What is the right way to setup the data when feeding to lightfm model for cases where I have additional implicit data on additional items/products. For example, I have 100k users x 200 items interaction data, however in real application, I want the model to provide recommendations only from 50 out of the 200 items. So how do I setup the data? I am thinking of 2 cases but I am not sure which is the right approach:
Case 1: Feed the whole matrix (100k users x 200 items) directly as interactions argument in lightfm. This way it is more collaborative learning.
Case 2: Only feed (100k users x 50 items) to interactions argument and use the (100k x 150 items) matrix as user_features. This way it's more content based learning.
Which one is correct? Also, for case 1, is there a way for the utility functions for model evaluations(precision, recall, etc) to recommend for selected items only, for example, the top k recommended items should only be taken from the 50 items and do not recommend the other items and compute the precision, recall, etc from those.

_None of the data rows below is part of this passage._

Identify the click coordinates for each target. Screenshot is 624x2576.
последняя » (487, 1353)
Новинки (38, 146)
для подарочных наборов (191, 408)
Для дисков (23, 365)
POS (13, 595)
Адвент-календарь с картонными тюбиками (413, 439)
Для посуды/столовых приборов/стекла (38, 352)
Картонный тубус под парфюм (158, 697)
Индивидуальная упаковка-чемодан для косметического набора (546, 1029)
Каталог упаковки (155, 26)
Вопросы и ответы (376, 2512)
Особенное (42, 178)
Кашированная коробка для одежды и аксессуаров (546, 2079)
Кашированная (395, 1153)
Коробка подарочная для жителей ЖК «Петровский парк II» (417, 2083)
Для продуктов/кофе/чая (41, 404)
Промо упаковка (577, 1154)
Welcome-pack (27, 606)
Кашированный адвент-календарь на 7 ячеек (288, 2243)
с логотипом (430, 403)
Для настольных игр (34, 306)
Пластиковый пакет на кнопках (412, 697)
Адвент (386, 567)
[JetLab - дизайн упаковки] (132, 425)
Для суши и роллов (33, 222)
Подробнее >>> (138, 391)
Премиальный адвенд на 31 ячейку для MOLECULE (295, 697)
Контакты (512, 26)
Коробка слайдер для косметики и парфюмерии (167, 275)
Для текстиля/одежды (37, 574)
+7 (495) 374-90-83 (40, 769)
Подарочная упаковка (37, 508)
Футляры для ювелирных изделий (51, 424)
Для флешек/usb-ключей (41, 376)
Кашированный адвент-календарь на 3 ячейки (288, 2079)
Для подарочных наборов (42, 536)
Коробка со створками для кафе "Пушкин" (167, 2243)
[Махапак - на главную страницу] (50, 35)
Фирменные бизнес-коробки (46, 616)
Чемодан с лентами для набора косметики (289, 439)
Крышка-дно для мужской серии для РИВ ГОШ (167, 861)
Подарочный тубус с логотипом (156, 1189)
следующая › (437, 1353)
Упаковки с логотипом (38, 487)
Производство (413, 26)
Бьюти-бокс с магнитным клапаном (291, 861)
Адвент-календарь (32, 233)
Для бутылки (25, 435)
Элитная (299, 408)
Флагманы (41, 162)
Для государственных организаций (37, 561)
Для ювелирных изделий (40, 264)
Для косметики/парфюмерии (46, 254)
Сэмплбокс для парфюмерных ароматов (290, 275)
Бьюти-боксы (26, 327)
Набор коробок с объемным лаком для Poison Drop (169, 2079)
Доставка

You should follow case 1. Train the model with entire interactions data. While making predictions, you can pass the index of required(50) items as a parameter to model.predict.
From the lightfm documentation, you can see that model.predict takes item ids as parameter(which will be ids of your 50 items in this case).
https://making.lyst.com/lightfm/docs/_modules/lightfm/lightfm.html#LightFM.predict
def predict(self, user_ids, item_ids, item_features=None, user_features=None, num_threads=1): """ Compute the recommendation score for user-item pairs.